Particular questions for me at the moment (although I can give a more detailed description if required) are the front and back doors, and the meter cupboards. The front door is self closing and has wired glass, and opens onto a porch, onto which a wood clad brick dustbin store opens. The door to the dustbin store is not a fire door and there is a gap above it. We believe there is asbestos board on the dustbin store and possibly porch roof. There is a meter and switchgear cupboard in the dustbin store (fibreglass and wood, respectively). Inside the front door is the stairwell and flat front doors open directly onto that.
My feeling is that the wired glass hints that this was intended to be a fire door (reference to fire doors means the intended purpose, not that they would qualify on a new build), and it seems to me that one is needed in this position, because a fire in the dustbin store could compromise the main escape route. Is that analysis reasonable, and therefore the door requires signage and to be maintained as a fire door?
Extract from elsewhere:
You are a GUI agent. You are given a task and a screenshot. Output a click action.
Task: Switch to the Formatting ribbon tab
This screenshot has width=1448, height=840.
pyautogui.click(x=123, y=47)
At the back of the stairwell, there is a door, which I have little doubt is a fire door, leading into a store cupboards corridor, and eventually to a back door. The store cupboards belong to the individual flats, and therefore we have limited control over them. The back door also has wired glass and a self closer. The store cupboards have flimsy doors with gaps above. The wired glass hints at a fire door and the other possible indicator is that there are openable windows in the flats which are within the distance limits for opening in fire compartments. Should this door also be treated as a fire door?
Also, in spite of the store cupboards, (which belong to the individual flats, not the common areas) should the back door be treated as an escape route? My feeling is that it should be, because of the risk from the dustbin store.
Electric meter cupboards for the flats are in the stairwell in Permali fibreglass boxes. Am I right in assuming that the doors of these boxes should be treated as fire doors to cupboards (kept locked shut, with appropriate signage? (The electricity supplier has compromised the doors on some of these with over-size meters.)
(Features that residents wouldn't recognize as fire safety features, but clearly are, include the door into the corridor and the large windows at the top of the stairwell.)
There has been one major fire in the past. The stairwell was compromised by smoke and one first floor resident escaped through a window. However, none of the features above seem to have been implicated. The problems were a failure of the door of the flat with the fire to close (rising butt hinges, but there may have been other problems) and inadequate smoke sealing for the first floor flat. Remember these are grandfathered to 70s standards, and note that there is little likelihood of any of front doors being replaced (except for flats owned by better housing associations).
Eventually, we may get in an external assessor, but, as the law doesn't make this an explicit requirement, and there is a fear that such assessors are really there to sell remedial work, that may not happen quickly.